Activity >> Could you return, exactly as written, every line from the one containing "Click the blue runner icon in pacepro row" through the last line of the entries below, leaving out the pictures?

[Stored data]
____________

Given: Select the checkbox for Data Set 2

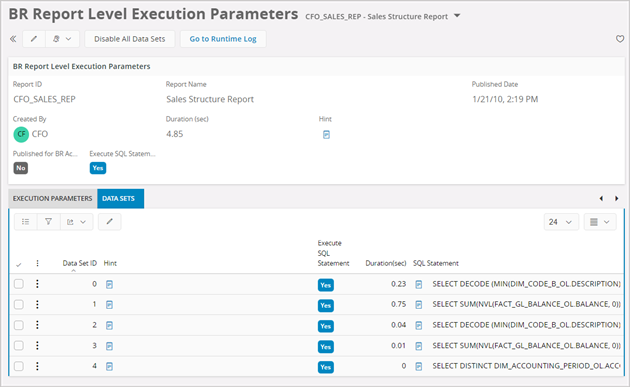Looking at the screenshot, I should [19, 325].
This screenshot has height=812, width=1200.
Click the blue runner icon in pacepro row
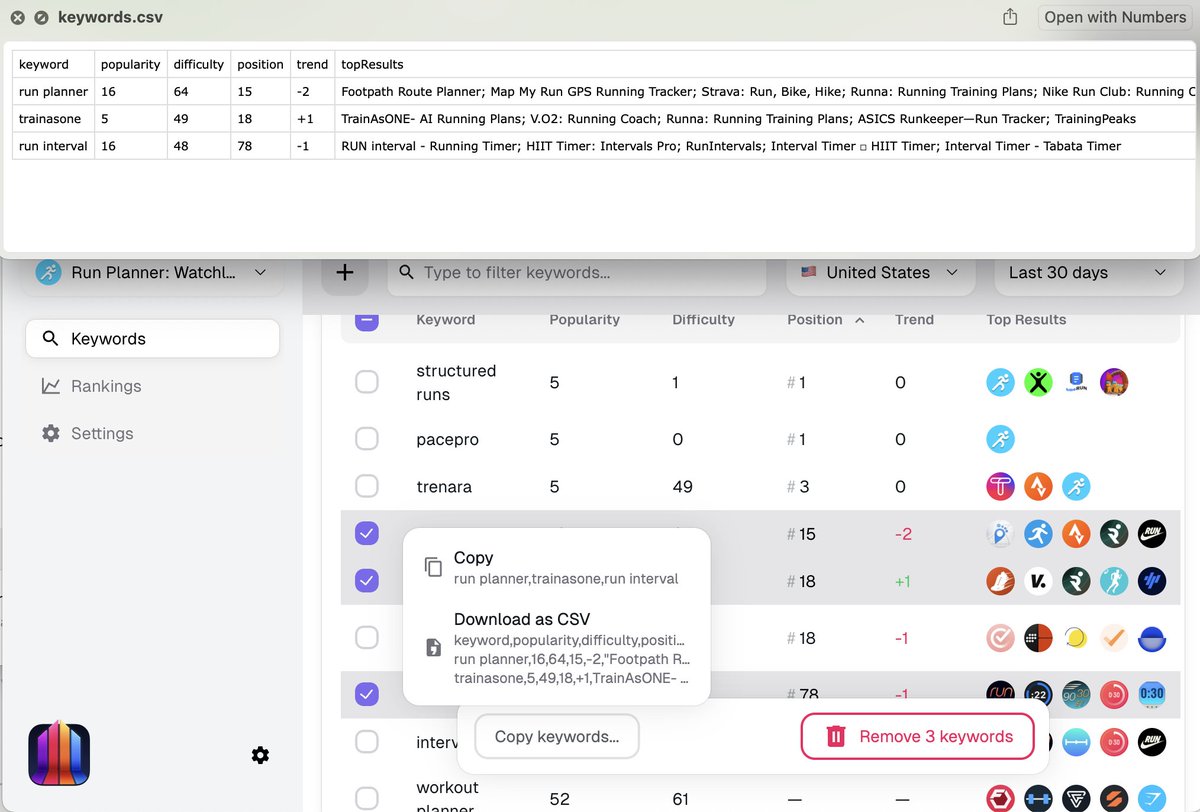coord(1000,438)
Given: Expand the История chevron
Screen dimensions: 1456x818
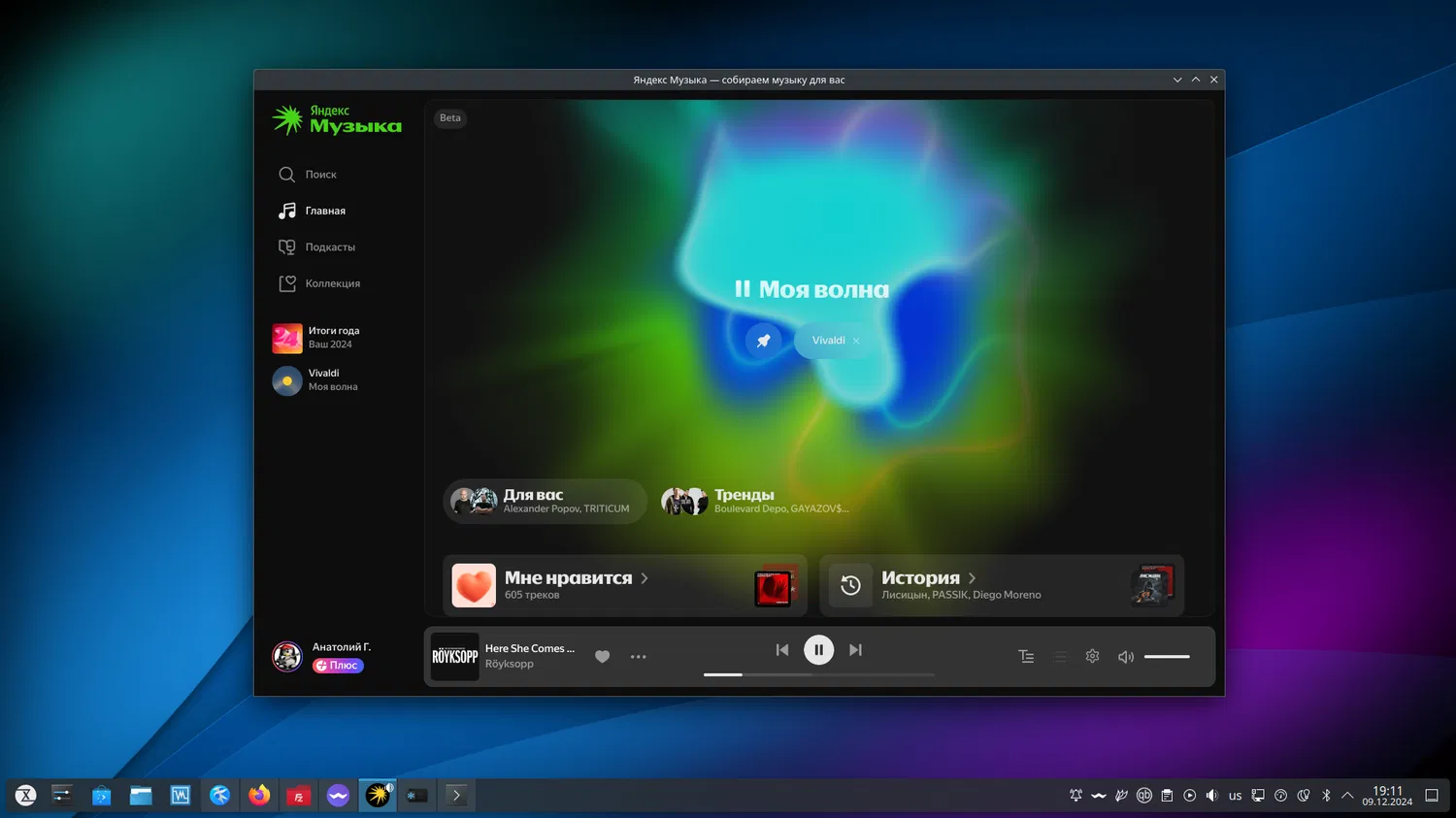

____________

Answer >>
Click the blue runner icon in pacepro row
coord(1000,438)
Given: Expand the История chevron
Screen dimensions: 1456x818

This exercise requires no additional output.